Can someone please verify this solution?
Solution
Proof by induction.
Induction hypothesis: $P(n)$ := the smallest positive integers $a \geq b$ for which, starting in state $(a,b)$, the state machine will make $n$ transitions are $F(n+1)$ and $F(n)$.
Base case ($n = 1$):
$P(1)$ is the proposition: the smallest positive integers $a \geq b$ for which, starting in state $(a,b)$, the state machine will make $1$ transition are $a = F(2) = 1$ and $b = F(1) = 1$.
$P(1)$ is true, because, starting at state $(F(2), F(1)) = (1,1)$, there's one transition to $(1,0)$, after which there are no more transitions.
Inductive step:
Assume that $P(n)$ is true for some $n \geq 1$. Then, the smallest positive integers $a \geq b$ for which, starting in state $(a,b)$, the state machine will make $n$ transitions are $F(n+1)$ and $F(n)$.
We want to show $P(n + 1)$.
Suppose that there are integers $a$ and $b$, with $a \geq b$, for which, starting in state $(a,b)$, the state machine makes $n + 1$ transitions.
From state $(a,b)$, there is one transition to $(b, \mathrm{rem}(a,b))$. So, from $(b, \mathrm{rem}(a,b))$, the state machine makes $n$ transitions.
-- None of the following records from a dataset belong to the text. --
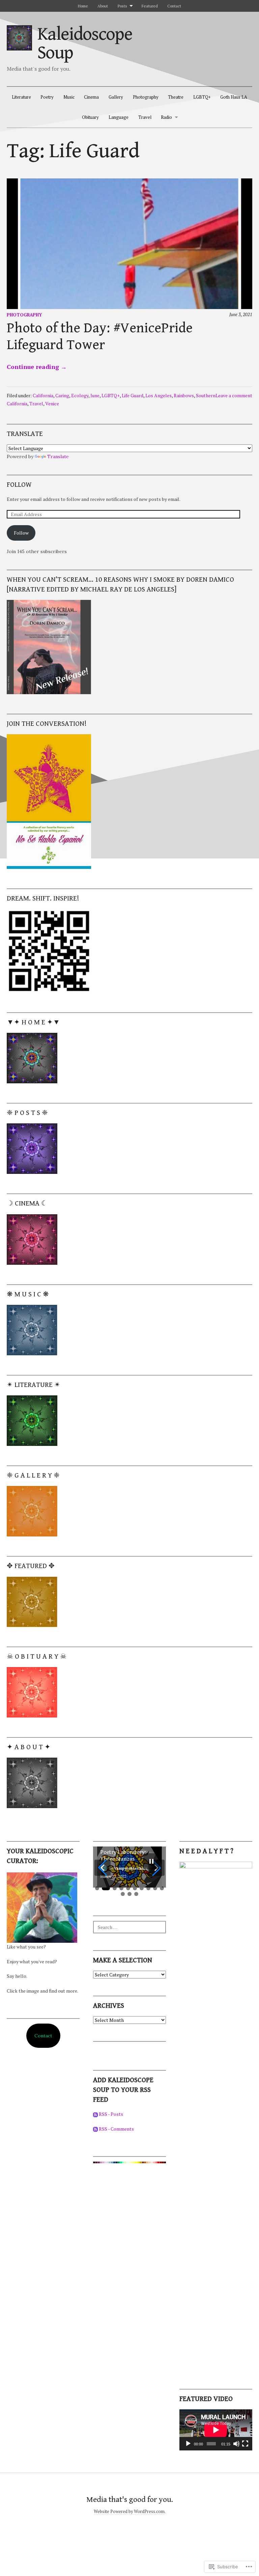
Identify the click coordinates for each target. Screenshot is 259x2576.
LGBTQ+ (202, 97)
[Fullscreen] (245, 2443)
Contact (174, 5)
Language (118, 117)
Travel (144, 117)
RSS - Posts (111, 2114)
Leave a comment (233, 395)
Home (83, 5)
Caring (62, 395)
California (43, 395)
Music (69, 97)
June (94, 395)
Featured (150, 5)
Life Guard (132, 395)
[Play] (188, 2443)
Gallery (116, 97)
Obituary (90, 117)
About (102, 5)
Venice (52, 403)
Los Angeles (158, 395)
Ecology (79, 395)
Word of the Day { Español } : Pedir (121, 1855)
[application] (215, 2429)
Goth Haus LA (233, 97)
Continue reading (37, 367)
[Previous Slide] (102, 1868)
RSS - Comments (116, 2129)
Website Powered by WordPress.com (129, 2511)
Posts (122, 5)
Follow (19, 485)
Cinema (91, 97)
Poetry (47, 97)
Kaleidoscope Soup (84, 43)
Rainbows (184, 395)
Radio (166, 117)
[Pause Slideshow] (151, 1861)
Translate (58, 456)
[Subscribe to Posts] (95, 2114)
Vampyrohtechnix (130, 1868)
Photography (146, 97)
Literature (21, 97)
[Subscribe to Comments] (95, 2129)
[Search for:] (129, 1927)
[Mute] (236, 2443)
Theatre (175, 97)
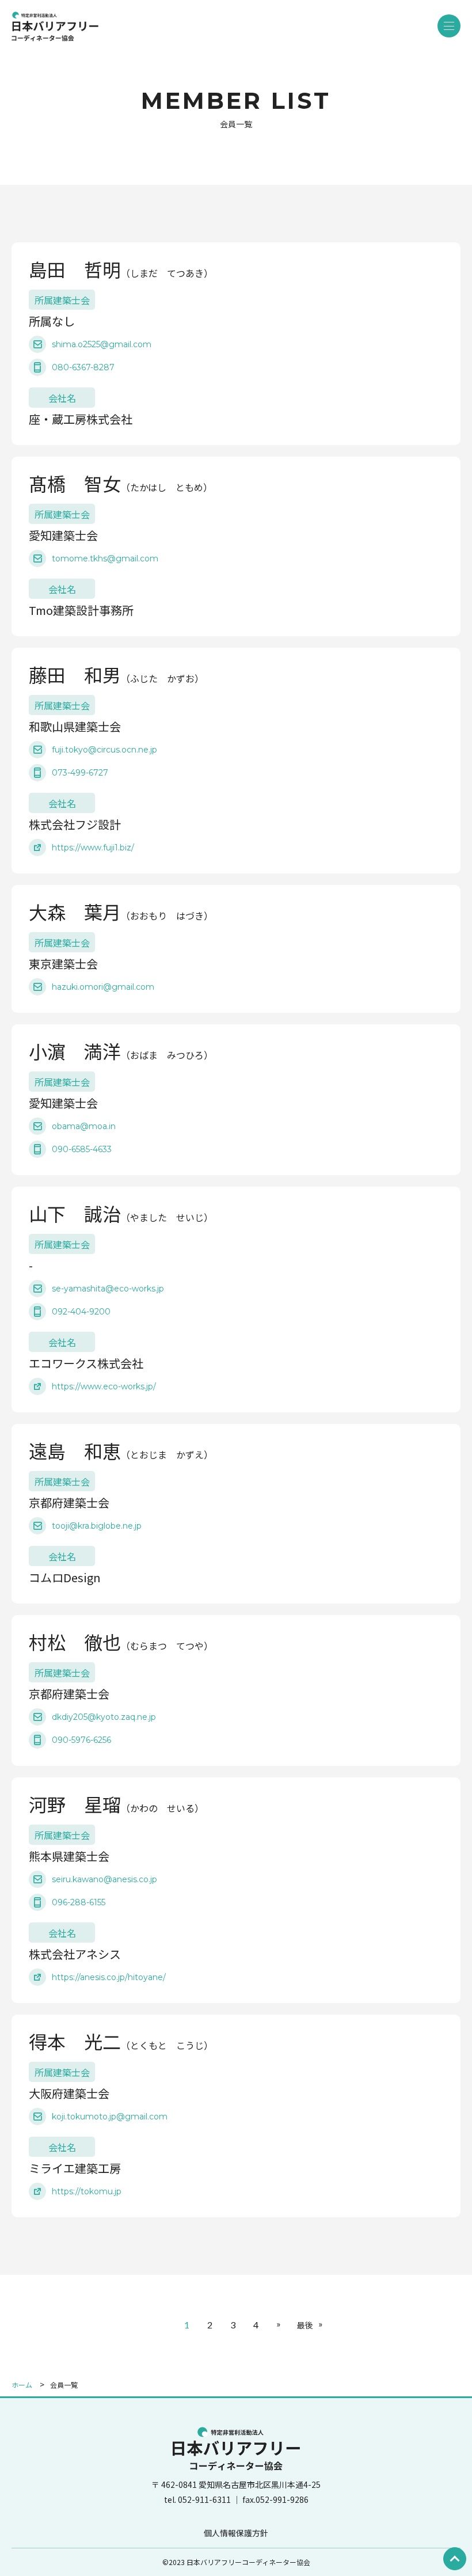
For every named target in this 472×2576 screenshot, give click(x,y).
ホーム (22, 2384)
Therefore, by the induction hypothesis, $b \geq F(n + 1)$ and $\mathrm{rem}(a,b) \geq F(n)$.
By the division theorem, $\mathrm{rem}(a,b) = a - qb$, where $q$ is an integer. So, $a - qb >= F(n)$. Also, since $a \geq b$, then $q \geq 1$. Therefore:
$$a \geq F(n) + qb \geq F(n) + b \geq F(n) + F(n + 1) \geq F(n + 2)$$
Therefore, $a \geq F(n + 2)$ and $b \geq F(n + 1)$.
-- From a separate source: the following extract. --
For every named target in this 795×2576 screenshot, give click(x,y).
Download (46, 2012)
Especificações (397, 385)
Now, I will show that, starting from $(F(n+2), F(n+1))$, the state machine will make $n + 1$ transitions.
Consider the state $T = (F(n + 2), F(n + 1))$. It has a transition to $T' = (F(n + 1), \mathrm{rem}(F(n+2), F(n+1)))$.
But $\mathrm{rem}(F(n+2), F(n+1)) = \mathrm{rem}(F(n) + F(n+1), F(n+1)) = \mathrm{rem}(F(n), F(n+1)) = F(n)$.
So, $T' = (F(n + 1), F(n))$.
By the induction hypothesis, starting from $T'$, the state machine makes $n$ transitions. Therefore, starting from $T$, the state machine makes $n + 1$ transitions.
It follows that the smallest positive integers $a \geq b$ for which, starting in state $(a,b)$, the state machine will make $n+1$ transitions are $a=F(n+2)$ and $b=F(n+1)$.
This proves $P(n + 1)$.
Therefore, by induction, $P(n)$ is true for all $n\geq 1$.